- Task requirements:
Extract the lines below without any changes, beginning at the line that contains "The width and height of the screenshot is (2576, 1424)." and ending after the line that contains "Looking at the screenshot, I should click(83, 601).".

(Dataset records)
'''

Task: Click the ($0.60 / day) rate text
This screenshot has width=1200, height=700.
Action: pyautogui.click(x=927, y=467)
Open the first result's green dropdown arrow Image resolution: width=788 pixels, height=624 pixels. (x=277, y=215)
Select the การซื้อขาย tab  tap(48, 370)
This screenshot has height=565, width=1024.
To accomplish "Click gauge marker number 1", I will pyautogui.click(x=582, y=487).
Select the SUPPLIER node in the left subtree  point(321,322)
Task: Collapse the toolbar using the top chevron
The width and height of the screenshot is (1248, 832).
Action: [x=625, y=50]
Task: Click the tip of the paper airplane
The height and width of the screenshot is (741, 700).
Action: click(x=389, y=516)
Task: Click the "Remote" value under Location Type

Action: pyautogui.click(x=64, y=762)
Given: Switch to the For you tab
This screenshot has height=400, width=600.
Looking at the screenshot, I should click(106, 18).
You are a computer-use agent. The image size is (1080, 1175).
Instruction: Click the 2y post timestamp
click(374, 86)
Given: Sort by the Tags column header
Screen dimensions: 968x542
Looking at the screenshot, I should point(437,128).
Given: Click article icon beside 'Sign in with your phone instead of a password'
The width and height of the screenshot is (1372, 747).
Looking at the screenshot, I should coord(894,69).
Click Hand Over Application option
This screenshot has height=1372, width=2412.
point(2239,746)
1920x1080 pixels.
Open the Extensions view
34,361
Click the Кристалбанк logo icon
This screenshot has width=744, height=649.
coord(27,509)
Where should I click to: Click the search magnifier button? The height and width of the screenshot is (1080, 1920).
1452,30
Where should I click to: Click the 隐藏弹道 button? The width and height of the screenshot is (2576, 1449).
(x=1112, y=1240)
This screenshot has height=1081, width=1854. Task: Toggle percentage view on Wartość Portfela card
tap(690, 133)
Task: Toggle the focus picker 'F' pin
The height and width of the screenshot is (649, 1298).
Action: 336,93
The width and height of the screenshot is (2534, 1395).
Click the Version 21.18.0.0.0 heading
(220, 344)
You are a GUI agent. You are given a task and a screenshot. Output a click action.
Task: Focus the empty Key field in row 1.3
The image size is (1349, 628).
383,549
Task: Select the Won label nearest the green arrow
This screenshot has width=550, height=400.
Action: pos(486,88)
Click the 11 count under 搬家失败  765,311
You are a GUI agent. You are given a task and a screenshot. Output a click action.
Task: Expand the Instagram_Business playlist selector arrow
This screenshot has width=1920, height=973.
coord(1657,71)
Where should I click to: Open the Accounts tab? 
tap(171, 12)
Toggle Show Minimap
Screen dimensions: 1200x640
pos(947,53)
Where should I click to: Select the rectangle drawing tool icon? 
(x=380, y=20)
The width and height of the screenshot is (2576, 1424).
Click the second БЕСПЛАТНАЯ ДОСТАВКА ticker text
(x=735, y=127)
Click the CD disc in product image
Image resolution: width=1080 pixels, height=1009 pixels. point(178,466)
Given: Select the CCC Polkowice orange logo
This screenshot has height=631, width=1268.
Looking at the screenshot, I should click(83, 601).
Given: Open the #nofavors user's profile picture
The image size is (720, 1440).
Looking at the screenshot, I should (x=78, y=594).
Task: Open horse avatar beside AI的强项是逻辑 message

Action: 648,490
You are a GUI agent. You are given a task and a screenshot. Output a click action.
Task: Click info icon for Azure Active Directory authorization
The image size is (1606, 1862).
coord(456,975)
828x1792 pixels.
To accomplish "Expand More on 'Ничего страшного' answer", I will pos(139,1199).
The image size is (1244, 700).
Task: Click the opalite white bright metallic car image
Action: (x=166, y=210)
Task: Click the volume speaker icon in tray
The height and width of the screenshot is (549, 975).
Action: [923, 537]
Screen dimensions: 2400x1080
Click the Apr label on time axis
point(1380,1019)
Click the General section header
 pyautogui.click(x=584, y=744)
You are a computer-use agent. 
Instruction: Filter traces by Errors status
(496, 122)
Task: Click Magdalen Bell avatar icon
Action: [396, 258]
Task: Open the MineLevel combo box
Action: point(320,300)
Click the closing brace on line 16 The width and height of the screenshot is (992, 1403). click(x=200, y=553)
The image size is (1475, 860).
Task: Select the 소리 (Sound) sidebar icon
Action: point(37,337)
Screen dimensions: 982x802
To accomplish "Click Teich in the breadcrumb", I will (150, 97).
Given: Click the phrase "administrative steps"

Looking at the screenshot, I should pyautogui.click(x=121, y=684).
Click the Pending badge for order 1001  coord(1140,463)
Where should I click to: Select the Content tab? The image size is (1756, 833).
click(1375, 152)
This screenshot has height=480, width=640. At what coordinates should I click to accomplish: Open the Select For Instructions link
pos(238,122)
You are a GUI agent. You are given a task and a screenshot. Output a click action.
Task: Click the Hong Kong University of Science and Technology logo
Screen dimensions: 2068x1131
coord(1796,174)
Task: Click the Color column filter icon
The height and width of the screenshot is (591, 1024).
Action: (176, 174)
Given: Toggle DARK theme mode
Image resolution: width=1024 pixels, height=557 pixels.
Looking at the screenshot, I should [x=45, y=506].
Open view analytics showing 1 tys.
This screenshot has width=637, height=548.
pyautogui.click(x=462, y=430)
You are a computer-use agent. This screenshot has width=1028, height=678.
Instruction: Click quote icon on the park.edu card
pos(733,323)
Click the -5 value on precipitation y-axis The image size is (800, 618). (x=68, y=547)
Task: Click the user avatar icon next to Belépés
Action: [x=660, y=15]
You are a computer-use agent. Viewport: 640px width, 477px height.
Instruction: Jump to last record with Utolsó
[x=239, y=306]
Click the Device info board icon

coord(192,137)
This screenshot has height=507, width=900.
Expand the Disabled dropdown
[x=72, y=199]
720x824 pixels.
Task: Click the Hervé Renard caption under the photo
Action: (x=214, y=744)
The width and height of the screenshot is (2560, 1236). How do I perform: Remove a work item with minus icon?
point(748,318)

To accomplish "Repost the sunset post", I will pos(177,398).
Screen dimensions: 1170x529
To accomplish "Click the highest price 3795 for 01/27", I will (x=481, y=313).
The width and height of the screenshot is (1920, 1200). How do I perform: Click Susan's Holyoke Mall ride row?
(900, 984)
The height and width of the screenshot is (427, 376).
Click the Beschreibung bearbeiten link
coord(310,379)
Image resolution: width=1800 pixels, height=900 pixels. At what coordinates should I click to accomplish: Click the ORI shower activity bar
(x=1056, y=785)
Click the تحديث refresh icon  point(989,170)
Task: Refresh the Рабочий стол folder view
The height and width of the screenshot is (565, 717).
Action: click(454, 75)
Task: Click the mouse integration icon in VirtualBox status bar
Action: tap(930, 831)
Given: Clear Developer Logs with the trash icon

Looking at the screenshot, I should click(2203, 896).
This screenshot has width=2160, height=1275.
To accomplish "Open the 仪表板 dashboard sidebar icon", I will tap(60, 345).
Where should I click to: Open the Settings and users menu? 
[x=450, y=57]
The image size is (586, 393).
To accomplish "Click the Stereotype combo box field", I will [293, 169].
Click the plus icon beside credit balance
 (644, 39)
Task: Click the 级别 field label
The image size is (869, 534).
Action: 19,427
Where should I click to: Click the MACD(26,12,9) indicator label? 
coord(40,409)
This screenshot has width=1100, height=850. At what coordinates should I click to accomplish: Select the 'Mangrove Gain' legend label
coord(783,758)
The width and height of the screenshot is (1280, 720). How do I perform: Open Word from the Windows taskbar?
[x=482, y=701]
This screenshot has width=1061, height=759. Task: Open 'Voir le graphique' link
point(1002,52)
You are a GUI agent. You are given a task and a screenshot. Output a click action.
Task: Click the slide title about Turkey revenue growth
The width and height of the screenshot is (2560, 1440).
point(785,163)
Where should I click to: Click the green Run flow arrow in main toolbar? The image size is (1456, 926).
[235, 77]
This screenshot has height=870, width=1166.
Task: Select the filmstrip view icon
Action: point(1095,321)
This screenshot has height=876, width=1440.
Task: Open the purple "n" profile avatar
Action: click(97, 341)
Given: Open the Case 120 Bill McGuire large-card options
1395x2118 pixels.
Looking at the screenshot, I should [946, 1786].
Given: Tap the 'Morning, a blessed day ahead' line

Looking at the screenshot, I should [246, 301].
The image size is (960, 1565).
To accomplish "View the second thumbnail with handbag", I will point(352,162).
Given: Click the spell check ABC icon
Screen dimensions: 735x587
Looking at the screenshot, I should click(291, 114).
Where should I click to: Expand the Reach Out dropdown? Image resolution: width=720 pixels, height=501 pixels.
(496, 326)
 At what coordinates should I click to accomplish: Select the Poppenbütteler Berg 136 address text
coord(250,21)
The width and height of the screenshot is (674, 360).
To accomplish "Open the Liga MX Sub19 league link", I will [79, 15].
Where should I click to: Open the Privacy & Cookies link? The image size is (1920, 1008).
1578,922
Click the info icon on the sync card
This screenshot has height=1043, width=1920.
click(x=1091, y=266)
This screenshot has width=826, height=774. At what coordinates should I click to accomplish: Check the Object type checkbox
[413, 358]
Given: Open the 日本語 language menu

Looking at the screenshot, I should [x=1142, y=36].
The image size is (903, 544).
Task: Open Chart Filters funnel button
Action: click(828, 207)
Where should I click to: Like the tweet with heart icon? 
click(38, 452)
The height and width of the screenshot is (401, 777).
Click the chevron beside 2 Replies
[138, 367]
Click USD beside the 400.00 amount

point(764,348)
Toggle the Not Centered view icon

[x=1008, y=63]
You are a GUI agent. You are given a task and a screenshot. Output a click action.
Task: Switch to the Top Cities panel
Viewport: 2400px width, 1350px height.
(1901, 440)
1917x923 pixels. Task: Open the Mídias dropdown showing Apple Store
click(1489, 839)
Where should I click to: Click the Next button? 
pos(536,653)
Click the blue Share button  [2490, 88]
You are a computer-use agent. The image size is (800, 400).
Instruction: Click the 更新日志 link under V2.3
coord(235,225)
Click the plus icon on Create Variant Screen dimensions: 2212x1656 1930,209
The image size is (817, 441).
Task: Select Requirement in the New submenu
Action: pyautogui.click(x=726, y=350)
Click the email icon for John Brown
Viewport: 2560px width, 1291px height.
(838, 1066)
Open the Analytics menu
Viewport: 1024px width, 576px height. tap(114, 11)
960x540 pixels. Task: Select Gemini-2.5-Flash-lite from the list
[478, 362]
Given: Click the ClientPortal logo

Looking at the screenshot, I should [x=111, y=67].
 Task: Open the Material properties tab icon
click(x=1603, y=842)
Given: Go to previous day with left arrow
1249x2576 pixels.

'''

- Response to this task:
The width and height of the screenshot is (2576, 1424).
Click the second БЕСПЛАТНАЯ ДОСТАВКА ticker text
(x=735, y=127)
Click the CD disc in product image
Image resolution: width=1080 pixels, height=1009 pixels. point(178,466)
Given: Select the CCC Polkowice orange logo
This screenshot has height=631, width=1268.
Looking at the screenshot, I should click(83, 601).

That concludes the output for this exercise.